A LONG WAY FROM MANY PLACES
Green Monkey Tales: God Bless Banks Beer, I
Think
During our visit the average daily
temperature in Barbados
was 28 degrees Celsius. In such a hot and humid climate sustained and constant
fluid intake is absolutely vital. The first thing I consumed upon arrival was a
Banks lager. The last thing I consumed prior to departure was a Banks lager. In
between, I consumed more Banks lagers and a dozen or so Deputy pilsners. Both
beers contain less than five-per-cent alcohol and the bottles hold less than 10
ounces.
Most restaurants and bars feature the
sister brands as specials, four for $10 Bajan, or $5 US. I soon began buying
Banks by the case at the Massy grocery store, 24 delightful bottles for $53
Bajan. Beer and soda containers carry a recycling deposit. As far as I can tell
everything else in the country once used, rum bottles, newspapers, cardboard
packaging, anything, goes straight into the garbage. A quarter million people
can create and discard an awful lot of trash. Barbados is a coral island; I don’t
know how you landfill solid rock.
Saint Nicholas Abbey is nothing of the
sort; it is a surviving sugar plantation mansion, erected over the course of a
decade beginning in 1650, very colonial, very British, designed in the Jacobean
or late Renaissance style. The Abbey is now home to a craft rum distillery. Jim and
his friend Russell have brought their empty etched and numbered Saint Nicholas
bottles from western Canada
to be refilled direct from the cask. They insist that this artisan take on the
devil’s drink, hand-processed in modest batches, is in fact heavenly to sip.
Neighbourhood rum shops proliferate like
convenience stores in North America and because rum is seemingly synonymous
with Barbados,
the drink’s traditional companion is omnipresent. I’ve never overheard anybody
ordering a rum and Pepsi.
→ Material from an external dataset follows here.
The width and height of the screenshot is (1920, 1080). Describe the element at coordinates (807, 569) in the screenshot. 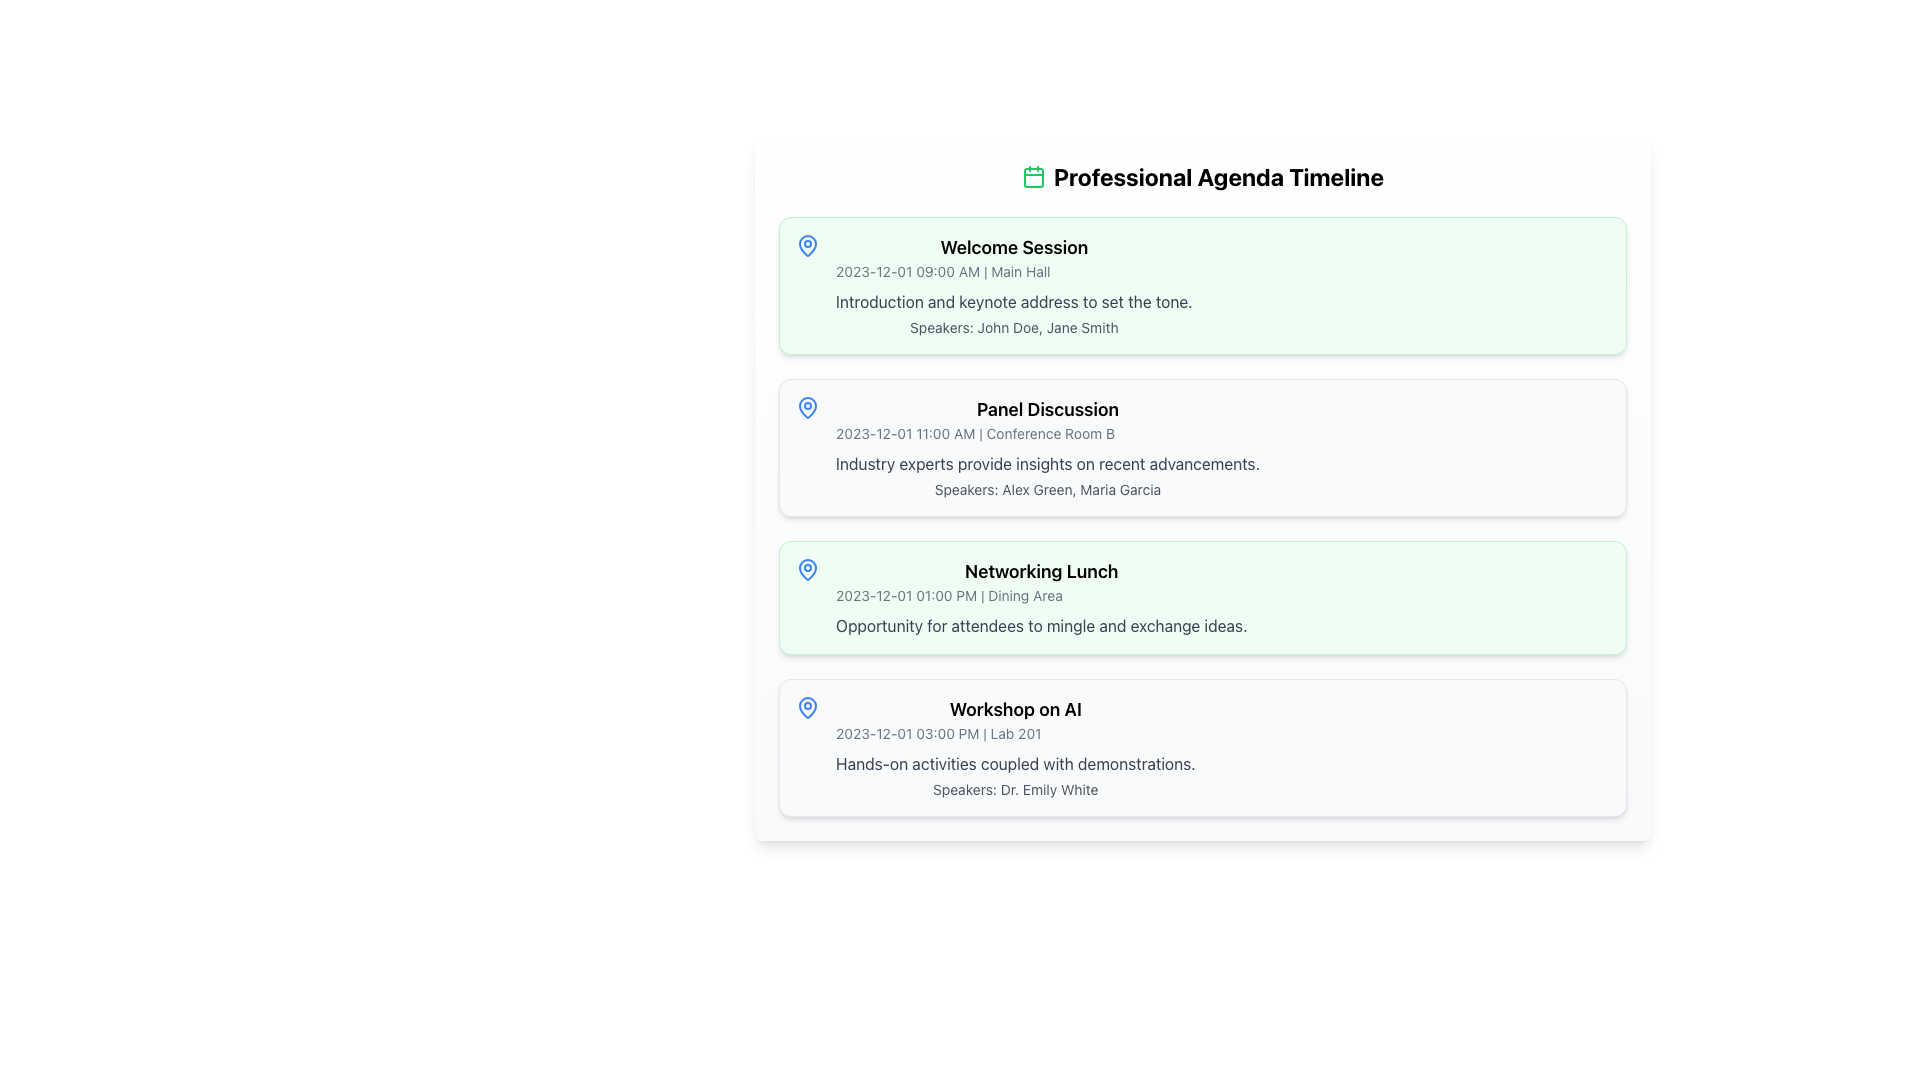

I see `the blue pin icon located to the far-left within the agenda entry labeled 'Networking Lunch'` at that location.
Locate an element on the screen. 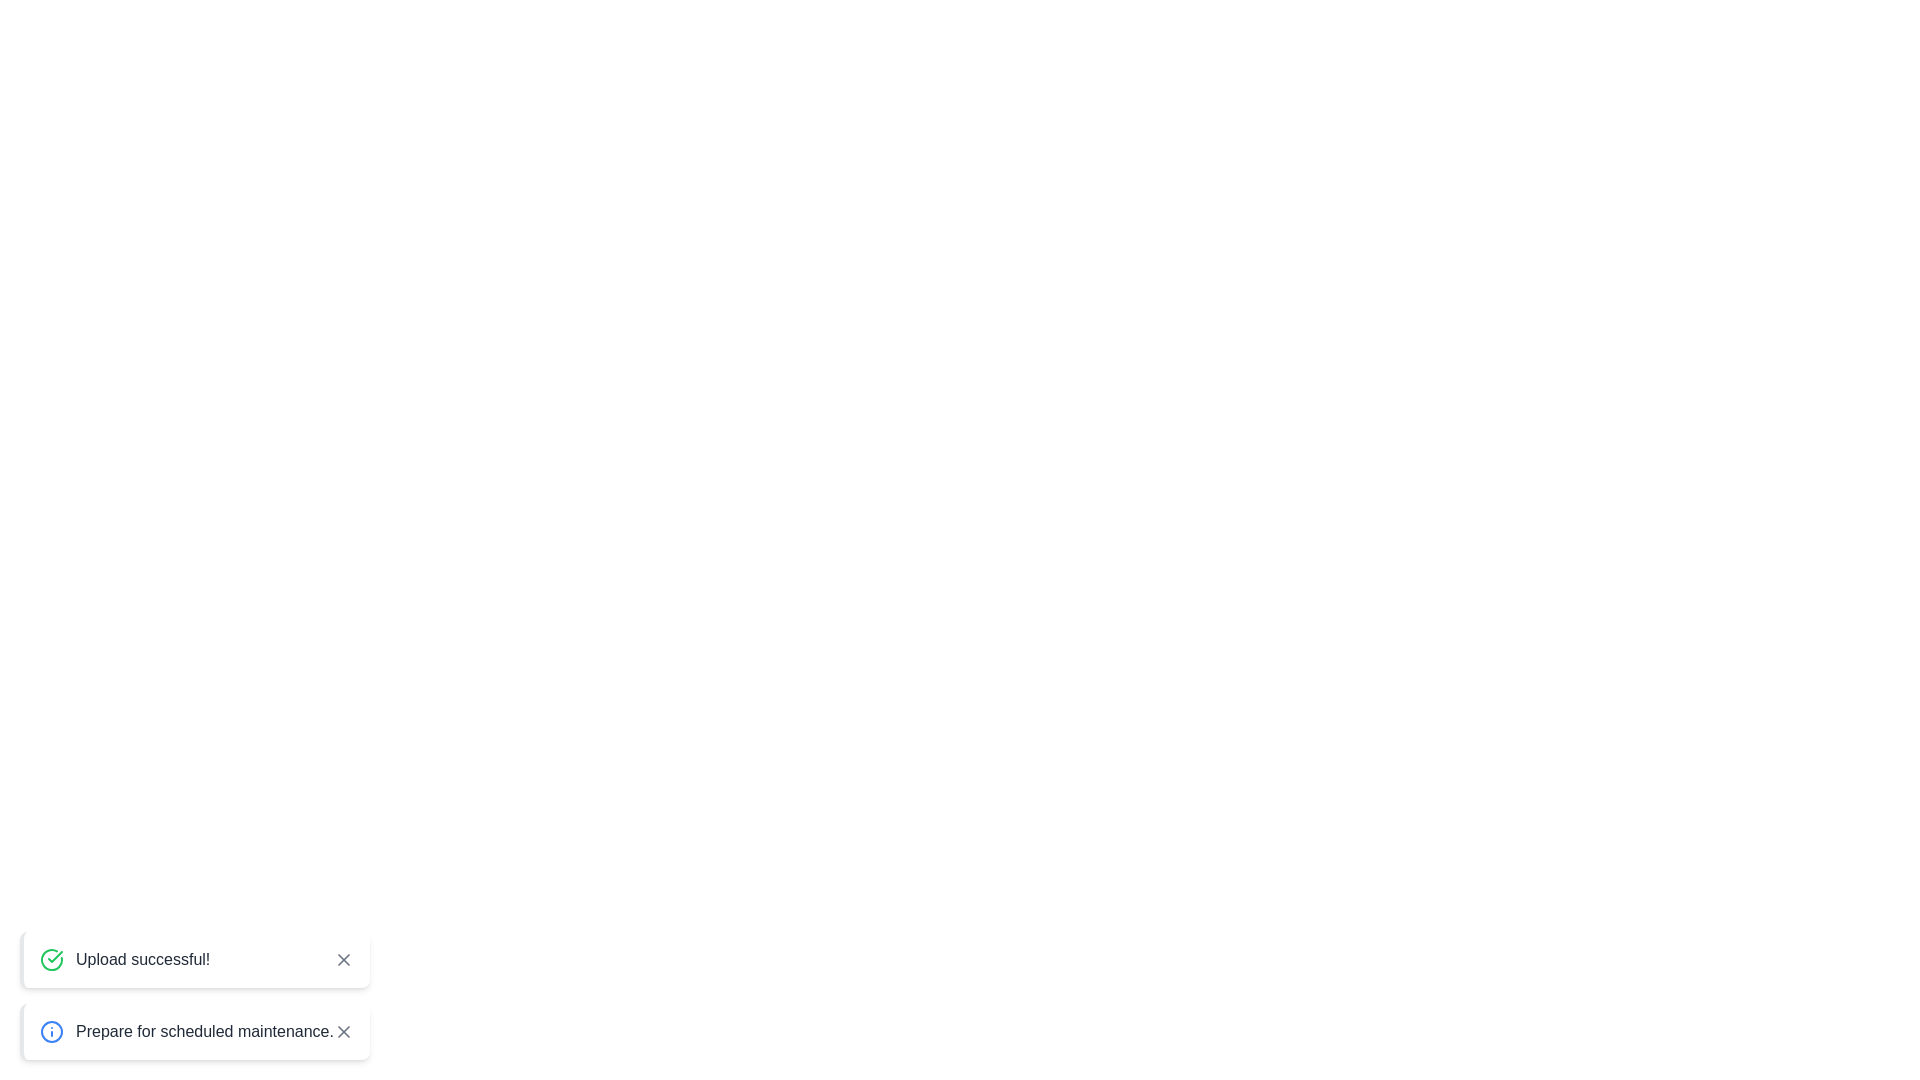  the close button of the notification with the message 'Upload successful!' is located at coordinates (343, 959).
Coca-Cola is the most visible global brand on the
tiny island, a sea of red. In store signage and transit shelter advertising
encourages Bajans to OPEN HAPPINESS and CELEBRATE 100 YEARS OF THE COCA-COLA
BOTTLE. The corporation works hard at being a good citizen. Coke signs on sadly
underused public garbage bins remind locals and tourists alike to REDUCE, REUSE
AND RECYCLE.
What I found truly refreshing was the lack
of the other usual suspects. Mercifully, McDonald’s has yet to invade. In
Bridgetown I noticed Burger King, Subway and KFC stores discreetly tucked
around the shopping district, within easy sauntering distance of the cruise
ship quays. The dominant quick service restaurant chain is homegrown. Chefette
specializes in Caribbean fast food, chicken
sandwiches and delicious, hefty rotis stuffed with curried meat and potato. The
logo mascot with his cat whisker-long waxed moustache could use a refresh; he
is a pizza box cliché. The eat in experience jars Canadian eyes acclimatized to
muted lifestyle colours; the Chefette
corporate palette is a raging hot yellow accented with deep purple. Even so,
while sitting alone on our apartment’s porch later on after having opened
another Banks and then politely refusing a passing woman’s holistic suggestion
of an expertly executed massage, I pondered the possibility of a Chefette
franchise opportunity in Edmonton.
The nagging question was whether or not Albertans would flip over dolphin
burgers.
Eating dolphin fish (not he mammal) when the natives have
exotically dubbed it mahi mahi
doesn’t quite seem like a First World foodie
crime. I ate the firm and white mild meat caught that day, butchered and then
marinated in herb-enhanced olive oil and barbecued with blasts of lemon juice
as served up from Pat’s booth at the legendary Oistins Friday night fish fry, a
weekly excuse for a punky reggae party. I ate it Cajun style on an upscale
restaurant’s terrace perched on the edge of a rocky cliff above the crashing
waves of the Caribbean Sea. We ate it fried,
dredged in a mixture of flour and seasonings, at the apartment because Russell
fancies himself a bit of a gourmet in the kitchen and he is not delusional in
his belief.
Is macaroni and cheese an endangered
species? I ate a lot of that too. Macaroni pie seems to be the only side dish
available on the island. Barbadian cooks use the long and hollow pasta tubes,
not elbows. Every meal you order comes with a great cube of it. I took to
drenching my servings with red hot pepper sauce as I found the baked on cheese
sauce a little dry and a little less sharp than I like. Actually, I poured or
spread Bajan hot sauce on everything, even using it as a salt bun cutter
(sandwich) condiment. Ann and I returned home with three different types. A first-time
visitor to Barbados
should note that a plain red squeeze bottle with a nozzle on a restaurant counter
is not ketchup and nor is its yellow companion mustard. It’s important to note
too that once mixed with a few Banks beers the various hot sauces will cleanse
your internal nether regions with uncommon vengeance.